Lamentablemente, esa vertiente positiva o de respuesta tiene un alcance limitado por el hecho de que corresponde al poder político tomar las decisiones oportunas. Podemos discrepar de la concreción que los gobernantes dan a los nuevos paradigmas de la racionalidad, la racionalización y la sostenibilidad, pero son ellos los que tienen la competencia y la responsabilidad para establecer aquí y ahora qué es racional y sostenible, y para cambiarlo si lo entienden necesario, siempre que lo hagan con respeto a las reglas del Derecho (por el instrumento adecuado, sin carácter retroactivo…) y que no se salgan del halo de su legítima discrecionalidad. Es decir, se deben depurar las decisiones normativas o ejecutivas que sean claramente irracionales o insostenibles, pero no corresponde al jurista reemplazar al político en la determinación, por ejemplo, del umbral de la sostenibilidad financiera y en la decisión de incorporar los índices de morosidad en la medición de la capacidad de los entes públicos para adoptar compromisos financieros. Como es natural, no es la misma la discrecionalidad decisoria de cada instancia de poder. Pero especialmente en el caso del legislador, el límite es más bien negativo, quedándole vetado solo lo que no sea razonable y no tenga cabida en la Constitución.

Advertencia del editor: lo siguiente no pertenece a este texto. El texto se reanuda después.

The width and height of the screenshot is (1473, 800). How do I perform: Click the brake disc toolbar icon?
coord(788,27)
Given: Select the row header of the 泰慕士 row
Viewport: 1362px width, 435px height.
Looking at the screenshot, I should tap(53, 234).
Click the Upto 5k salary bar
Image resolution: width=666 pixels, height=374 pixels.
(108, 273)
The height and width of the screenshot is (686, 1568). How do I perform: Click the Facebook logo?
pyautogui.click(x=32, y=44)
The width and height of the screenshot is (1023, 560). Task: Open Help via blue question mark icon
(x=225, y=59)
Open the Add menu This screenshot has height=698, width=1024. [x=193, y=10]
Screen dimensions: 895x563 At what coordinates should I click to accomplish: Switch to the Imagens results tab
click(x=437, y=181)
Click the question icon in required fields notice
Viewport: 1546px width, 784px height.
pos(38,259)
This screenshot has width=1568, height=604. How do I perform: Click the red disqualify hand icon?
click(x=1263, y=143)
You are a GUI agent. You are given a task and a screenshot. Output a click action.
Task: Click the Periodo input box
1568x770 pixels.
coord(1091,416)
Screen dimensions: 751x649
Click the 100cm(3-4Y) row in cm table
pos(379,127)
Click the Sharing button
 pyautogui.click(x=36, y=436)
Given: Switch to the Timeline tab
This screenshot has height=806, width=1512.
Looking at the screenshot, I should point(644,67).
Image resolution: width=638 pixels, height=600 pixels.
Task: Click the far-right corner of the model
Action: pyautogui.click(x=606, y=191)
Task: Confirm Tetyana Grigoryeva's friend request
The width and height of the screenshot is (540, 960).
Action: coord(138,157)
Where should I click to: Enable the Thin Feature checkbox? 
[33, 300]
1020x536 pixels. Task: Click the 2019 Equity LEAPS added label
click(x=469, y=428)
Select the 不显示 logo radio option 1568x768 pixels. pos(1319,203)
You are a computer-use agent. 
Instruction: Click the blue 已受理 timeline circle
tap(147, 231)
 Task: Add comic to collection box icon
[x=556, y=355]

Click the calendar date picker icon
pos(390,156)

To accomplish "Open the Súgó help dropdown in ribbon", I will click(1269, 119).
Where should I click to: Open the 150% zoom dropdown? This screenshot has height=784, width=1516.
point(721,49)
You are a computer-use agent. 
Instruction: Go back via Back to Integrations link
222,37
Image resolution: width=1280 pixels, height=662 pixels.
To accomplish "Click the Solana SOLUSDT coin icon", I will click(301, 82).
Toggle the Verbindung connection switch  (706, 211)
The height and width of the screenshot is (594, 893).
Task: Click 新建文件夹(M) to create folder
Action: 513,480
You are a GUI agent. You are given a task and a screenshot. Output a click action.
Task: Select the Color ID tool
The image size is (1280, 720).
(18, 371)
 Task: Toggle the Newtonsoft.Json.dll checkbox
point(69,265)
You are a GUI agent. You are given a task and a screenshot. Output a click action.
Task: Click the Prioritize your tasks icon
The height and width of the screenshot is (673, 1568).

El círculo vicioso del desencanto se cierra con una simple mirada al panorama de nuestros gobernantes, en sus distintos órdenes y colores, que son quienes deben adoptar las decisiones de reforma y verdadera reconstrucción, dejándose orientar y aconsejar por el criterio experto y sabio de los estudiosos del derecho, la economía, la gestión pública y la sociedad. Pero la falta de sentido de Estado, con mayúscula, y de verdadera vocación de servicio al interés general, tanto de quienes ejercen el poder político como de quienes representan en cada momento la oposición, y la miseria y podredumbre de la política, en cursiva, lo contaminan todo en la vida pública de este país.